DOZENS of jobs are to be axed as plans for GPs to manage NHS budgets move a step closer to reality.

NHS North East Essex’s primary care trust has set up a new committee to prepare doctors to take over the reins when the trust is abolished.

Some of the trust’s 200 staff are likely to transfer to jobs supporting the new consortium.

However, dozens of jobs will be lost as its staffing budget will be 45 per cent smaller than the trust’s.

In the meantime, the committee will run within the trust, taking increasing responsibility for its work, before a GP consortium takes over the purse strings for the care of 320,000 patients across Colchester and Tendring.

Elections will now be held for doctors, nurses and practice staff to sit on the board of the new consortium.

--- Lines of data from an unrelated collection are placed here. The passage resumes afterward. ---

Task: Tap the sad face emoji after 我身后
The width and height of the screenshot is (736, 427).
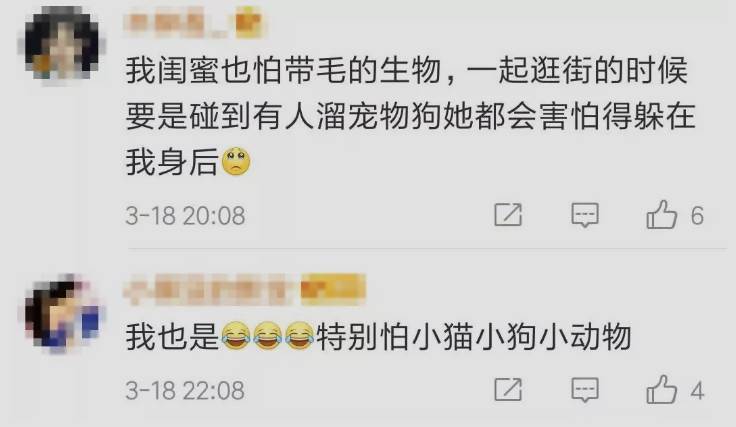Action: click(x=236, y=162)
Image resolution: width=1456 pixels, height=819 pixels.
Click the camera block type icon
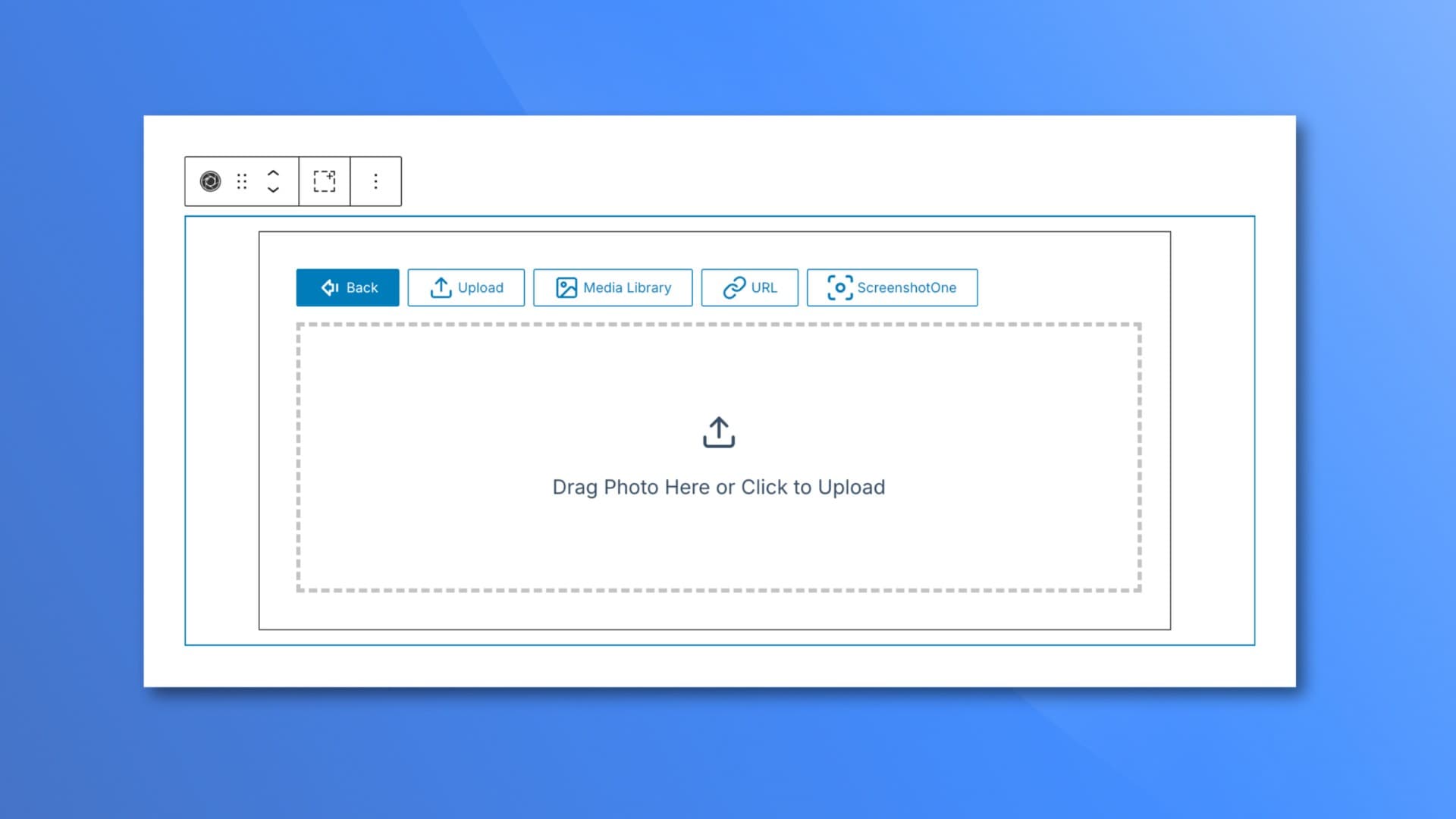pos(212,181)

Dr Gary Sweeney, joint chairman on the new committee and chairman of Tendring Clinical Commissioning Group, said: “Primary care trusts have taken what they do as far as they can.

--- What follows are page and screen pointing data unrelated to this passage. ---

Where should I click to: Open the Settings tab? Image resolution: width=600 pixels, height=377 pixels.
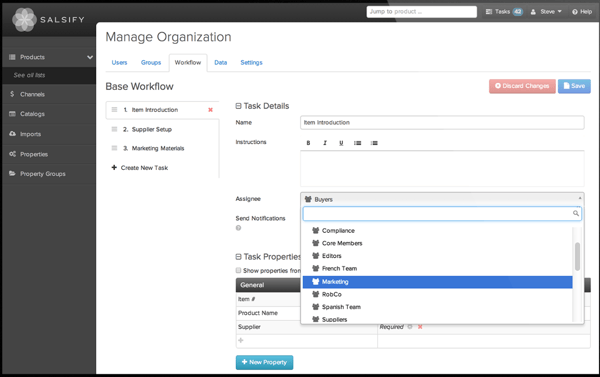[251, 62]
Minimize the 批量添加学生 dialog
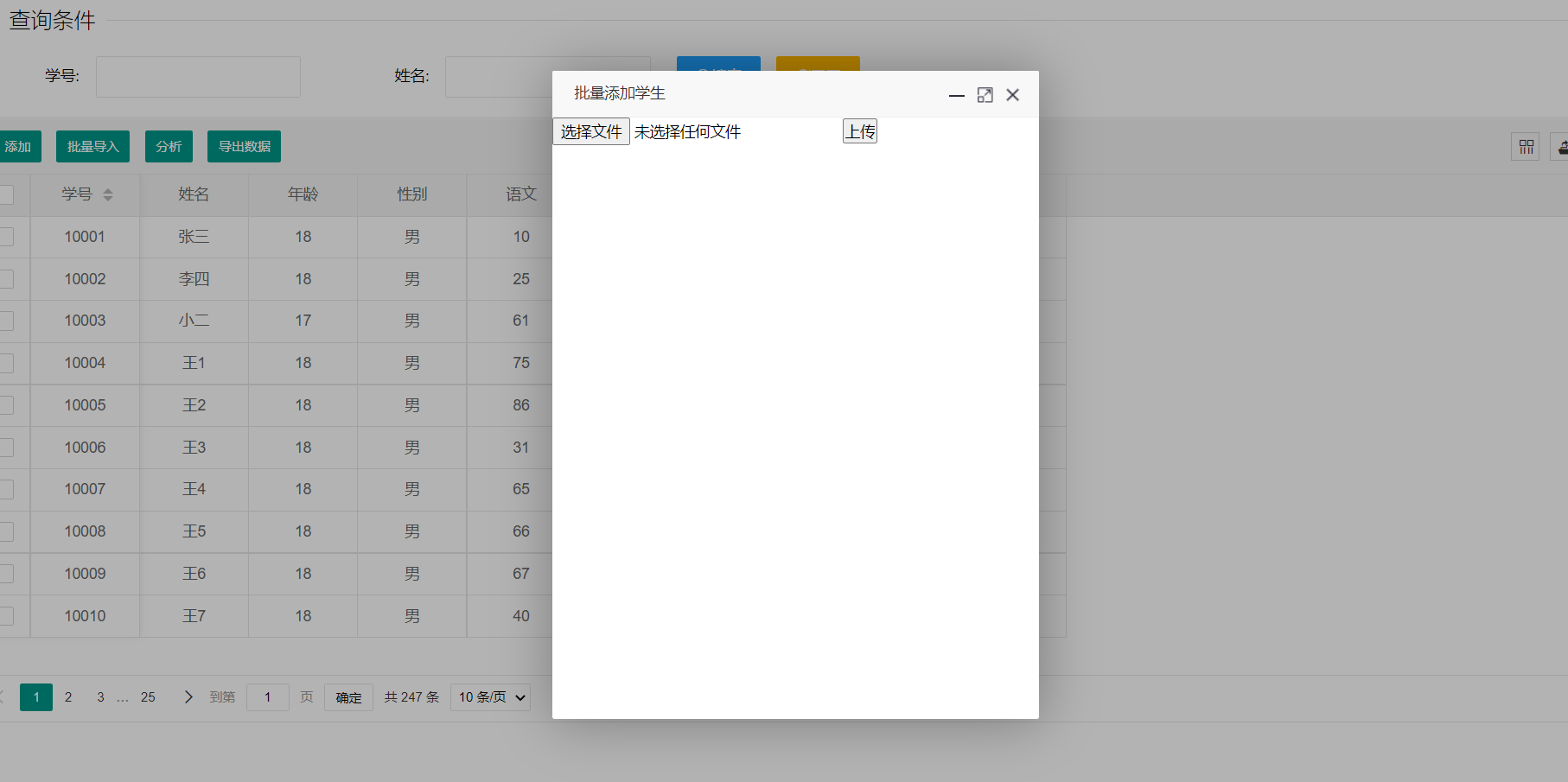Screen dimensions: 1568x782 pyautogui.click(x=956, y=95)
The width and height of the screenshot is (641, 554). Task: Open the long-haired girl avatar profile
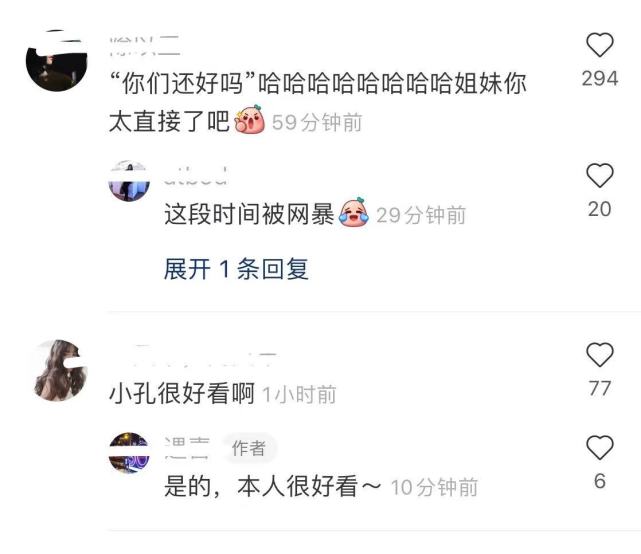(x=59, y=370)
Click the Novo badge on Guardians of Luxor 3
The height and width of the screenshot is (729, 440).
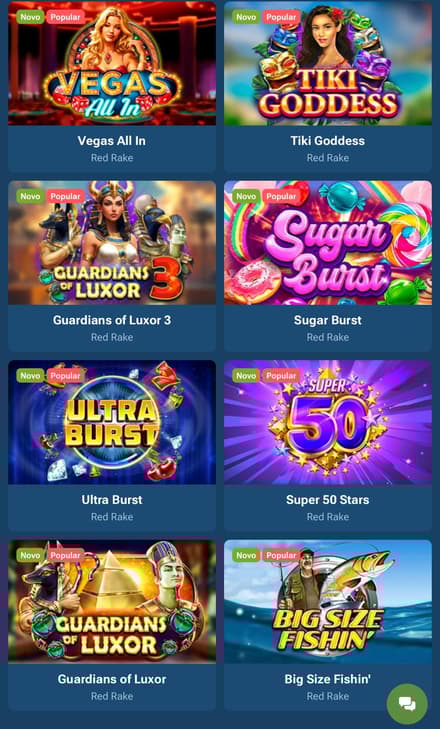click(30, 196)
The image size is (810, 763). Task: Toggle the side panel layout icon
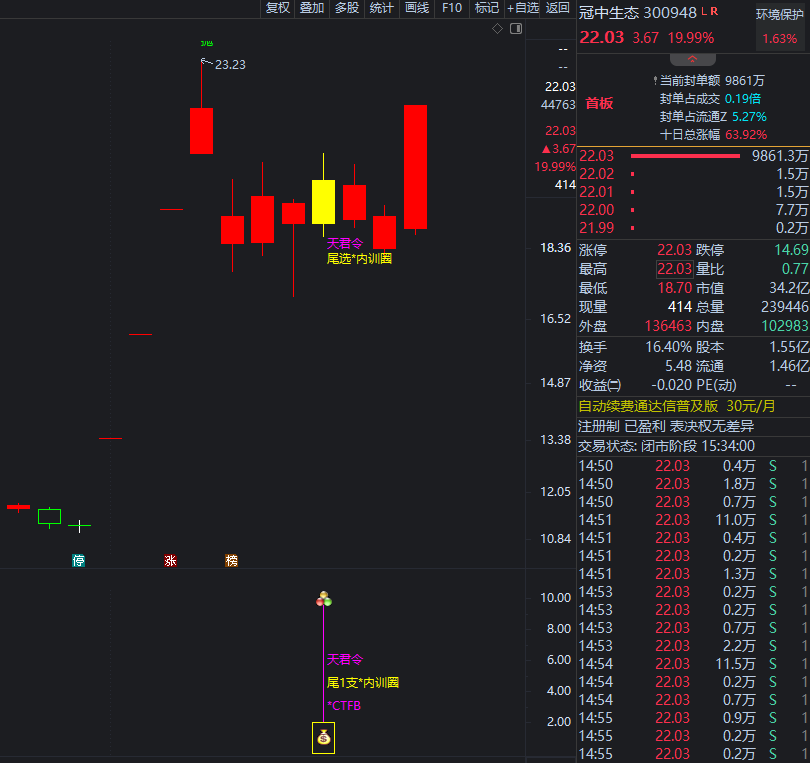point(515,29)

First and foremost they are lumbered with bureaucracy and it makes what they do very slow and clunky.

“GPs are used to having ten minutes with a patient in which to assess the situation, make a decision and do something.

“We would like to do that in the bigger picture and the trust is very willing to let us have a go.”

His counterpart, Dr Shane Gordon, chief executive of the Colchester practice-based commissioning group, insisted GPs would not let falling budgets get in the way of clinical judgement.

He said: “When you have an individual patient in front of you, part of your duty as a doctor is to use the health service efficiently for the best interest of patients.

“Making decisions across populations is more complicated, and that’s where we need the support of expert colleagues to understand it.”